Action item: What is the number of lines in the data that hold the string "agent"? Reply with that number only.

Data records:
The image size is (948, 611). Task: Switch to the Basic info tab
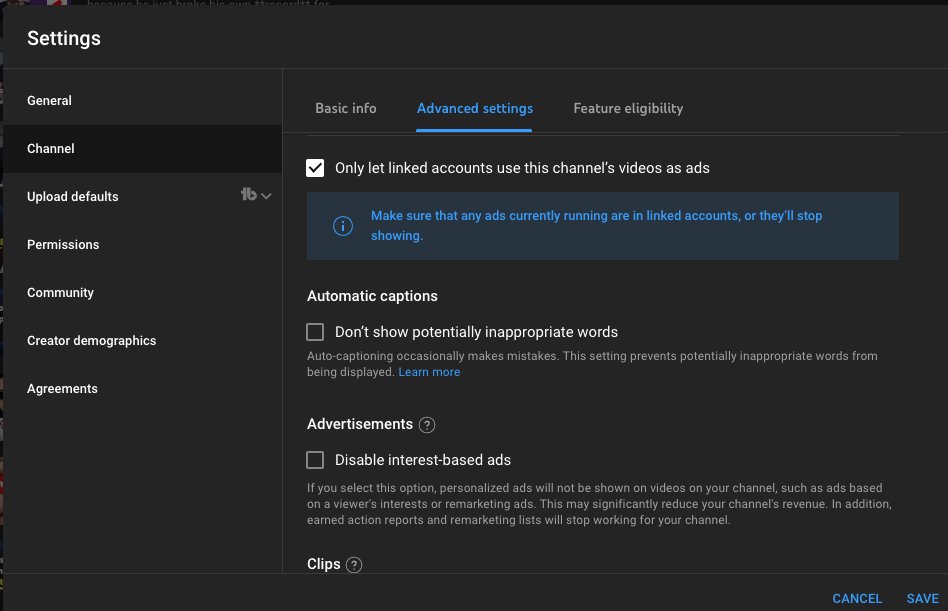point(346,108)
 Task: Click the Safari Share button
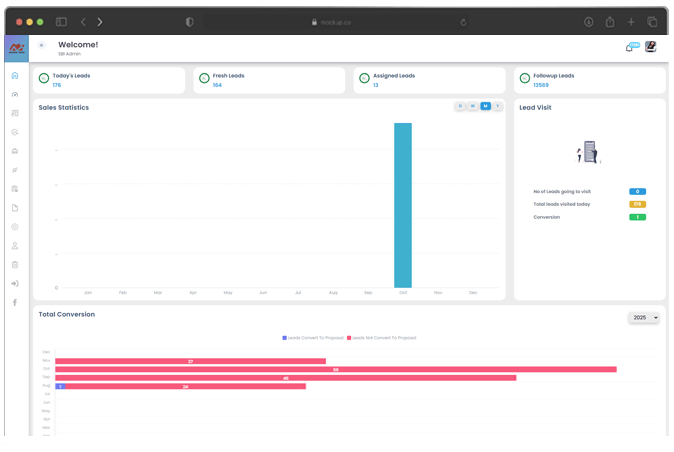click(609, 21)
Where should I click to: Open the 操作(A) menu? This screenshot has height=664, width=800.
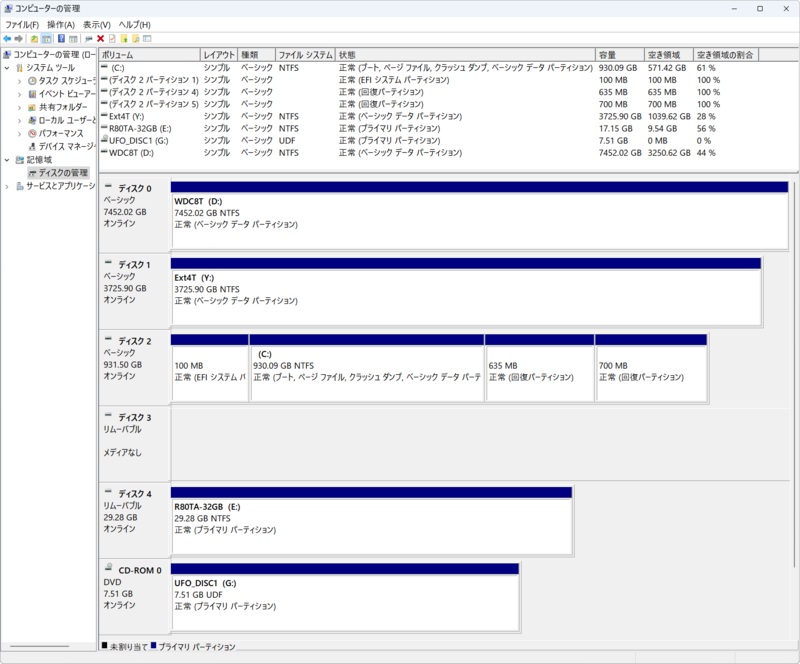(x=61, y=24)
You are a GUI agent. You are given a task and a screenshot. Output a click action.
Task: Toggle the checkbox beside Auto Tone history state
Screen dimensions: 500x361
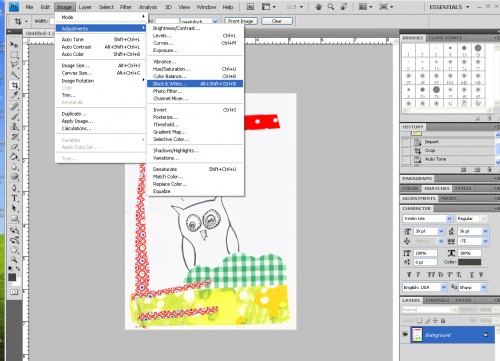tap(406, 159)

---

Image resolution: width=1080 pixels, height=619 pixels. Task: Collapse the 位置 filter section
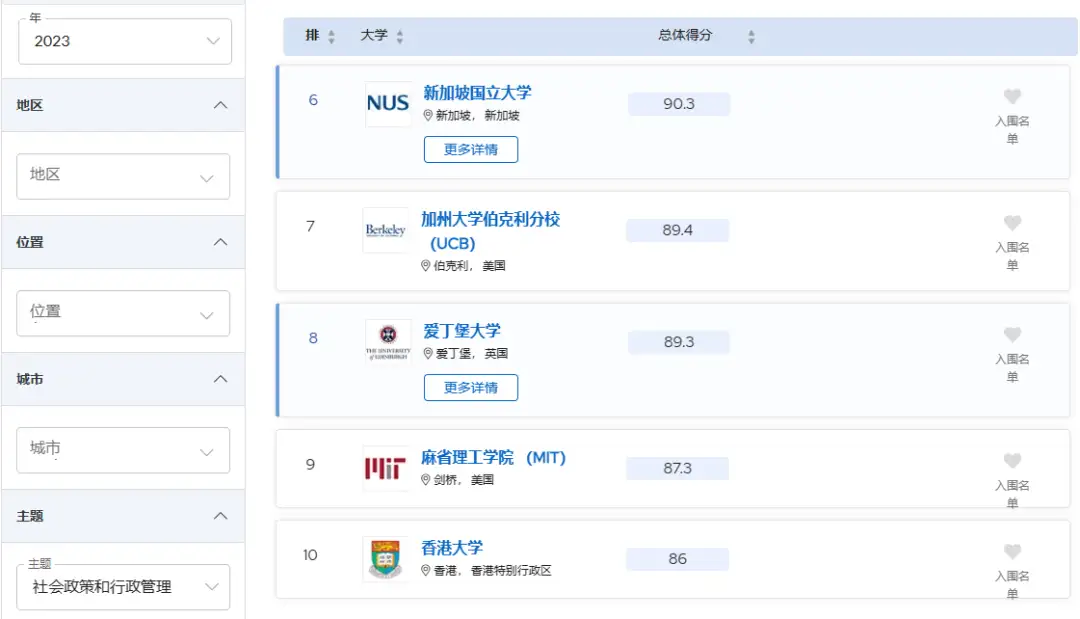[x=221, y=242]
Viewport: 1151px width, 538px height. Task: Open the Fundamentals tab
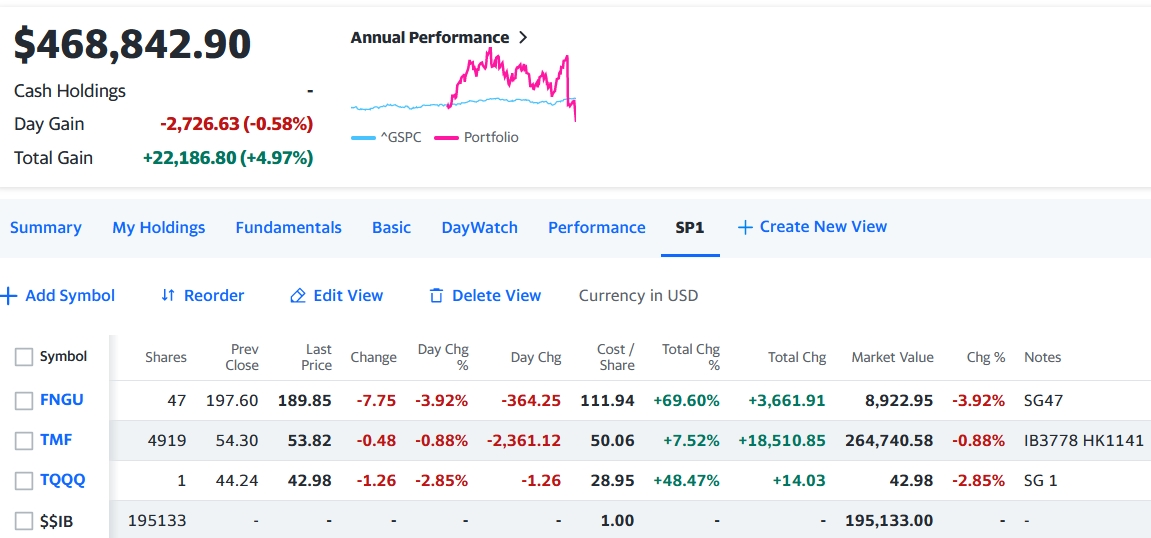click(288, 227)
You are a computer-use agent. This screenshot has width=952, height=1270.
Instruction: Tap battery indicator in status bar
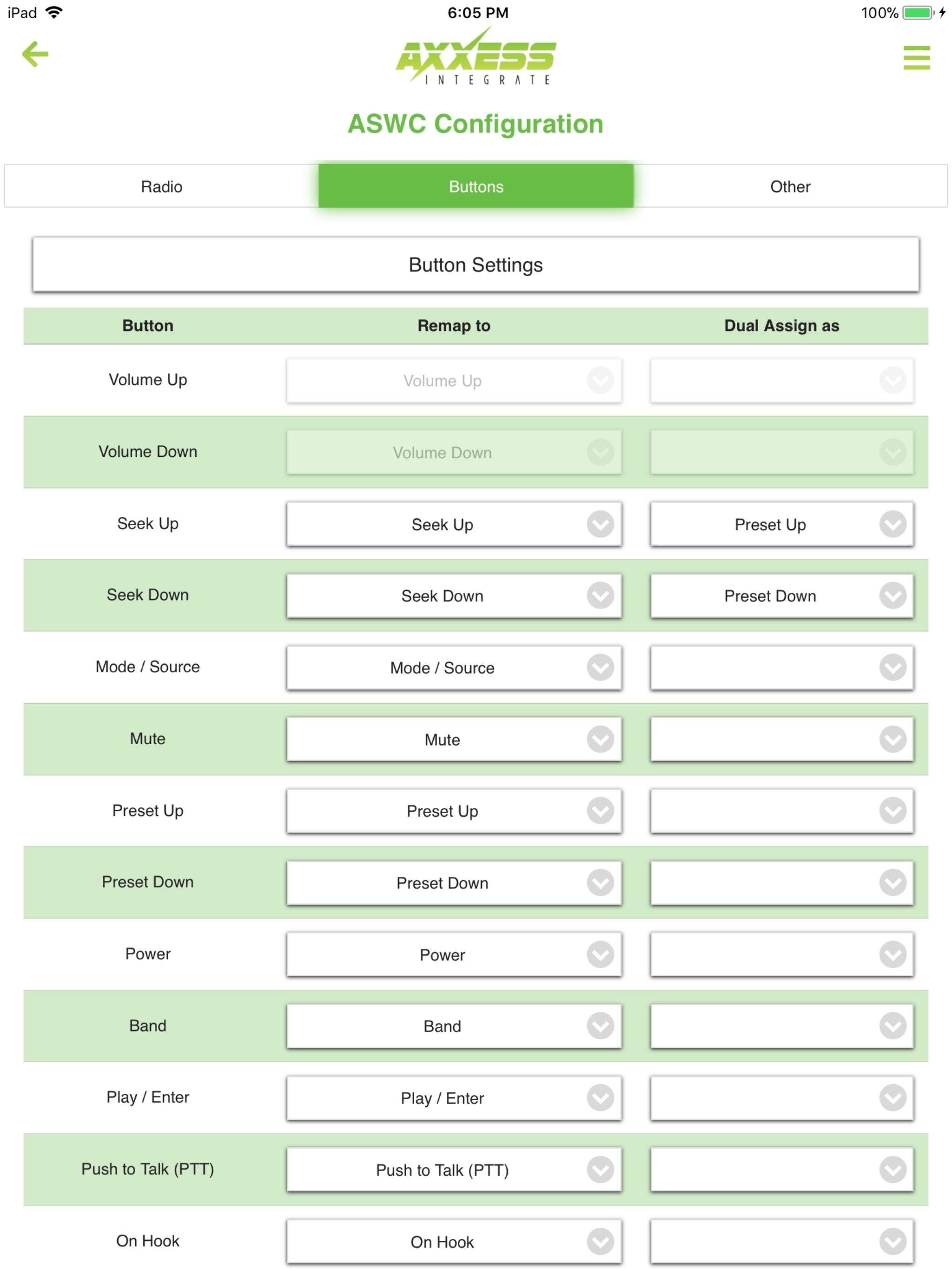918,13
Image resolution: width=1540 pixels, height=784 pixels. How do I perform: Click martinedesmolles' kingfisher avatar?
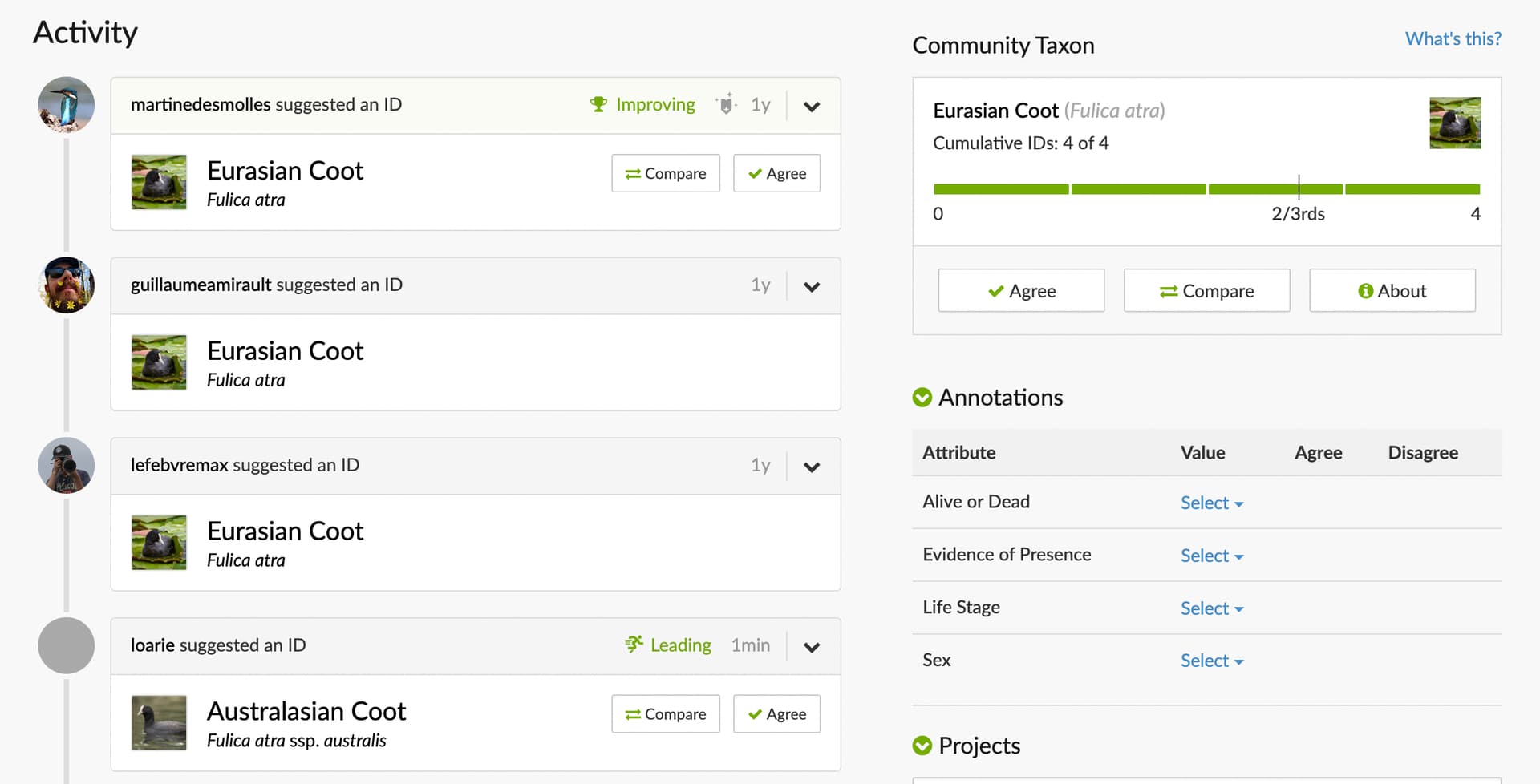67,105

Exercise result: 2